The Hazards of Political Belief Spectrums

The broken terminology employed in modern political discourse fuels crazed tribalism. 

The graphic above is from a discussion on a UK website called The Student Room. Burgett Capital believes this is a good representation of the parameters of political beliefs reflected in contemporary society: communism on one end and fascism on the other. Clearly, the maker of the spectrum must be from Canada, but this graphic could be applied to any democracy. (Burgett Capital’s only other comment on that graphic would be the Republican party belongs far closer to the Democrats than “Nazi” Germany. President Bush was one of the worst recent U.S. Presidents, but he does not deserve to be pictured next to Hitler. That’s just ridiculous.)

The traditional spectrum shows us the limits of left-right thinking. There’s an entire world of political philosophy outside of that continuum. The greatest flaw in the political continuum treats government as a priori.

Better political spectrums add another dimension.

Political Compass B.jpg

Again, one can quibble with the distances between some of the political figures and labels on the spectrum, but this graphic seems to do a better job at capturing the diversity of political views. Totalitarianism and anarchy are the polar opposites, though Burgett Capital takes issue with an implication that economic security and personal security would be maximized in a regime headed by Stalin or Hitler. Yes, nothing to fear but the boot of the state.

So perhaps the problem is this whole undertaking of attempting to categorize the myriad belief systems, political parties, and historical leaders across an array based upon two (or four) concepts. It’s a complex mapping problem, so any solution is bound to be messy.

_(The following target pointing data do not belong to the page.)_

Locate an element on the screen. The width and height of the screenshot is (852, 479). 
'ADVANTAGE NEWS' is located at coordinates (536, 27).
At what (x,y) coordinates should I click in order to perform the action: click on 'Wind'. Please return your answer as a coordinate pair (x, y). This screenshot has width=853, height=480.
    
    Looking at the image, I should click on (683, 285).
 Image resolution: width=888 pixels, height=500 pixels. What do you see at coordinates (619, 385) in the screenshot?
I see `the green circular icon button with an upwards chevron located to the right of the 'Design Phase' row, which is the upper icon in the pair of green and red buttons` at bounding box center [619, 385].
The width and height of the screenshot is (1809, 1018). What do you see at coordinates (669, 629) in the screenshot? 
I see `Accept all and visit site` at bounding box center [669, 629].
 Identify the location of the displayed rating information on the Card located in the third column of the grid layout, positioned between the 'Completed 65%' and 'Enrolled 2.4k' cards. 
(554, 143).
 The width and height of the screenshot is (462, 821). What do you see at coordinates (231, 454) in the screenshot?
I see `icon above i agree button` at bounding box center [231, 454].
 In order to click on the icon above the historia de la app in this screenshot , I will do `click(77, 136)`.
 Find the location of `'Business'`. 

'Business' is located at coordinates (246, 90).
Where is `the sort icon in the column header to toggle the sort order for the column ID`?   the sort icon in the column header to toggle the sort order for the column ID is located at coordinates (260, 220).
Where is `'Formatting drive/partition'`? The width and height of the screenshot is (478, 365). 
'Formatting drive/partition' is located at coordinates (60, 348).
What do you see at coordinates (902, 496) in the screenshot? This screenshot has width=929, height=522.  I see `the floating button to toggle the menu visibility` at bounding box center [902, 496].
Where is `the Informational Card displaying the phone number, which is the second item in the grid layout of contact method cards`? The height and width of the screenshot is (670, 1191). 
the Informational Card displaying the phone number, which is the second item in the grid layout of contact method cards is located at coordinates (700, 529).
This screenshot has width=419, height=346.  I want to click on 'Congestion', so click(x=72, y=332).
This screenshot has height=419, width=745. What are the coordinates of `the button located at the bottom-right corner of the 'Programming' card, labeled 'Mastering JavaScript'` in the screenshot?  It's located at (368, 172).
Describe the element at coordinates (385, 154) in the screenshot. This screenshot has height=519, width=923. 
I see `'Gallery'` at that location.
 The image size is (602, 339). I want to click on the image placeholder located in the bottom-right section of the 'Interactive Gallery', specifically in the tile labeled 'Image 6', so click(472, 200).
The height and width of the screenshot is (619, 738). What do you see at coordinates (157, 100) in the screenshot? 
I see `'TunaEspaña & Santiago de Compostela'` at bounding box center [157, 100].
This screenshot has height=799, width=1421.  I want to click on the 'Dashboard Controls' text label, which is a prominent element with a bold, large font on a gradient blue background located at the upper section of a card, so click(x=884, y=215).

Why is this important? For one thing, if you look at enough of these spectrums, you start to see many are designed in a way that reveals political opinion. Anarchy is put on the left, put on the right, or entirely ignored. The politics of the designer are always around the middle. Like the porridge Goldilocks chooses, the position they want you to land on is “just right” — far enough away from Hitler and other crazies, just over the centrist border of tending left or right.

Spectrums are pregnant with labels. When labeling occurs minds shut off. Upon mention of anarcho-capitalism, minds shut off. Both words have negative connotations. Some people would confuse a voluntary society with nihilism or primitivism. Others would jump to some form of plutocracy where corporate interests rule, like the dystopian future imagined on the TV show Continuum. One can see the labels being dealt like cards as people reason by analogy.

Murray Rothbard, in his book Society and State, wrote,  “I define anarchist society as one where there is no legal possibility for coercive aggression against the person or property of any individual.”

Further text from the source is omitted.